Please repeat each of the records that follow, exactly as written.

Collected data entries
____

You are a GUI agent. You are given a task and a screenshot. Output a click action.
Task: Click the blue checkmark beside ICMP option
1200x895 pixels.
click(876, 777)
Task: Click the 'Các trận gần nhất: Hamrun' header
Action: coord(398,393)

____

Your solution
You are a GUI agent. You are given a task and a screenshot. Output a click action.
Task: Click the blue checkmark beside ICMP option
1200x895 pixels.
click(876, 777)
Task: Click the 'Các trận gần nhất: Hamrun' header
Action: coord(398,393)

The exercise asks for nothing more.